What is expected
Copy out, exactly as written, only the line containing "Instruction: Click the Track" and the lines after it through the end of the records.

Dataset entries
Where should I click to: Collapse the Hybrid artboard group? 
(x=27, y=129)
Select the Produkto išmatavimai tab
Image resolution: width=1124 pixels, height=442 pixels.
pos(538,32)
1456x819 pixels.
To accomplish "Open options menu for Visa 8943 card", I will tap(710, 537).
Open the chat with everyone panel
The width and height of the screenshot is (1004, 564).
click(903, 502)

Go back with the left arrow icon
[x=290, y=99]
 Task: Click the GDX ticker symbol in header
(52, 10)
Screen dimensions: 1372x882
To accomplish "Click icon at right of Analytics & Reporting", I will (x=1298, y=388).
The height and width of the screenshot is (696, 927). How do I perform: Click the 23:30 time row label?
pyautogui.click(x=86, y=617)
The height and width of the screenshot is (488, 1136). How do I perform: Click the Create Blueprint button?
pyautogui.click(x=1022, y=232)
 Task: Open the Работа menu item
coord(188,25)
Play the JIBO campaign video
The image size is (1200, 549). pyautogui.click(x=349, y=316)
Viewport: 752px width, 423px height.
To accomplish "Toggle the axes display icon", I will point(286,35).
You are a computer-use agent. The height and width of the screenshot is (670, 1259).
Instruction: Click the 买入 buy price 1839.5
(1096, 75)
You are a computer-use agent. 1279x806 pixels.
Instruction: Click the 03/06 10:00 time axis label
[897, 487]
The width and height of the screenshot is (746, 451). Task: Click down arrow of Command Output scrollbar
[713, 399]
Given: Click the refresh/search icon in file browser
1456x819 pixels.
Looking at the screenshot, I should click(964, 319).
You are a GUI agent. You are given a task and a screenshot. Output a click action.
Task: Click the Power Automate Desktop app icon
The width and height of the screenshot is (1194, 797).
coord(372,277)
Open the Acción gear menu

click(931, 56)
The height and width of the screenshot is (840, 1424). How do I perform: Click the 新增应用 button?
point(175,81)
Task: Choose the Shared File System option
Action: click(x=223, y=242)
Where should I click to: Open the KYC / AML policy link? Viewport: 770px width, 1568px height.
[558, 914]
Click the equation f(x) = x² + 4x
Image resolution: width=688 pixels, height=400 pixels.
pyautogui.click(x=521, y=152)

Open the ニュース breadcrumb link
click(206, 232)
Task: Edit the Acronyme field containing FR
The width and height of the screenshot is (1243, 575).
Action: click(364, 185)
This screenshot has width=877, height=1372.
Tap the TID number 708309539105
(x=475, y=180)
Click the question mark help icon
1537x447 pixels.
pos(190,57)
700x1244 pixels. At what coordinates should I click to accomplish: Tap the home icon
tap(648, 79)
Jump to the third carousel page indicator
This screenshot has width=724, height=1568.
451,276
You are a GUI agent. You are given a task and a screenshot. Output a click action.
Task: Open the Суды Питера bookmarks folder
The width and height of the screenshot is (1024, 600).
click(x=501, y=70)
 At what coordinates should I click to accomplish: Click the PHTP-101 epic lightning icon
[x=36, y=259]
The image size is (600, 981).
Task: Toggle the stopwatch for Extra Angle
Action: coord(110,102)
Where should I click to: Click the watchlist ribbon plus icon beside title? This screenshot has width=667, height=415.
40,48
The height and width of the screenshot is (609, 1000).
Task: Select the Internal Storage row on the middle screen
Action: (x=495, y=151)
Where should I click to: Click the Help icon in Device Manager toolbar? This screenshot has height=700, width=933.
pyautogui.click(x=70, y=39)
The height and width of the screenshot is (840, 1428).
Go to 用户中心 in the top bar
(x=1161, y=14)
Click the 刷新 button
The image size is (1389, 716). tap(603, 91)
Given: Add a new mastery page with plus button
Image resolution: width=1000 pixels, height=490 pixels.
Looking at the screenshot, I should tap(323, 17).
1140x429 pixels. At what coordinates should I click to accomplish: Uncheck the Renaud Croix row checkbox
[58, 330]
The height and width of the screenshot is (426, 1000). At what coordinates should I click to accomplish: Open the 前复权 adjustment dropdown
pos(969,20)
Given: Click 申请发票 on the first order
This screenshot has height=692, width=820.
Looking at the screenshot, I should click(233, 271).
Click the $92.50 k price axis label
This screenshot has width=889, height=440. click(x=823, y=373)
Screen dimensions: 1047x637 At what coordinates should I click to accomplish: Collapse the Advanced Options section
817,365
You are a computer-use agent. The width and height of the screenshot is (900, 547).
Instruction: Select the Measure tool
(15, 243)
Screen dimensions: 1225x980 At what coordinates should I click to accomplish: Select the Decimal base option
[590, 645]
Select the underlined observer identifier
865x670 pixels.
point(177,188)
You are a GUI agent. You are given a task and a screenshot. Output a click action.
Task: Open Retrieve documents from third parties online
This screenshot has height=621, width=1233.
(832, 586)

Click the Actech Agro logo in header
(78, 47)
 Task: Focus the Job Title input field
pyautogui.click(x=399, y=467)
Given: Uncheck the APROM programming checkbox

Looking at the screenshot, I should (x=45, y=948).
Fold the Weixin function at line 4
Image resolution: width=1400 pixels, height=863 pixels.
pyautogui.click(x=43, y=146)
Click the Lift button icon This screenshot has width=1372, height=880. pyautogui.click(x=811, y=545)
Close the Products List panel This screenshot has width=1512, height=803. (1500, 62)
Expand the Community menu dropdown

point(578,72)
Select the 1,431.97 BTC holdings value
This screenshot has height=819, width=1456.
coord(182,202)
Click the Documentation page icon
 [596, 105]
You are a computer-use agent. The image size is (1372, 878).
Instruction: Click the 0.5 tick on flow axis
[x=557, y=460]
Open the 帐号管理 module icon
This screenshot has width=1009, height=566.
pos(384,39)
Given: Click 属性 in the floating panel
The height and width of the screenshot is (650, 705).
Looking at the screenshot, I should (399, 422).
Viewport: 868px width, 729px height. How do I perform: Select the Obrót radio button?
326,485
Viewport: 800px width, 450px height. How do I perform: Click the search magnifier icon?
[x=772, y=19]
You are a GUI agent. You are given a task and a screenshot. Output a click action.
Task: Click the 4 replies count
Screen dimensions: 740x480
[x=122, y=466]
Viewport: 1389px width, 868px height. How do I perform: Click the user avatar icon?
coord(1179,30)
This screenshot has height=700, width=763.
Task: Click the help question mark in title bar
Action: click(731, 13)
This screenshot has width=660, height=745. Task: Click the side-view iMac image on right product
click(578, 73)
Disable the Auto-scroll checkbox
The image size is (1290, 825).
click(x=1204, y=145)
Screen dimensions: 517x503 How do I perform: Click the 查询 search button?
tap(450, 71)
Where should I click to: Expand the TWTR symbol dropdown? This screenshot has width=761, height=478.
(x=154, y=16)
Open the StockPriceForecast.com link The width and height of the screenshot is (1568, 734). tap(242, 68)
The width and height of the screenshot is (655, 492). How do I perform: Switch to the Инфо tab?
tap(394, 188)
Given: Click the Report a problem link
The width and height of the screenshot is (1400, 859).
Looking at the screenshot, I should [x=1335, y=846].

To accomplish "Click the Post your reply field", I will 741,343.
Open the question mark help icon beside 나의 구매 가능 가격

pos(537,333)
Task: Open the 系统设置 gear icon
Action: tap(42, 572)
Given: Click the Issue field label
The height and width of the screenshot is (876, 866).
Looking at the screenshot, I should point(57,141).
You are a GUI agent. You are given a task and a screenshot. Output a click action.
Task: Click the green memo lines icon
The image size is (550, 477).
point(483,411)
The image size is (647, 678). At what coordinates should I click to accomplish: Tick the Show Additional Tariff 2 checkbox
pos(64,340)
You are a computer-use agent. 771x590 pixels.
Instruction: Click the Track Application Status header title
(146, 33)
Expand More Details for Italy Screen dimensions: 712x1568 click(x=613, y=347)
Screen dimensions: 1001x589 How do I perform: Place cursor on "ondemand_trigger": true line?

Result of the exercise
Instruction: Click the Track Application Status header title
(146, 33)
Expand More Details for Italy Screen dimensions: 712x1568 click(x=613, y=347)
Screen dimensions: 1001x589 How do I perform: Place cursor on "ondemand_trigger": true line?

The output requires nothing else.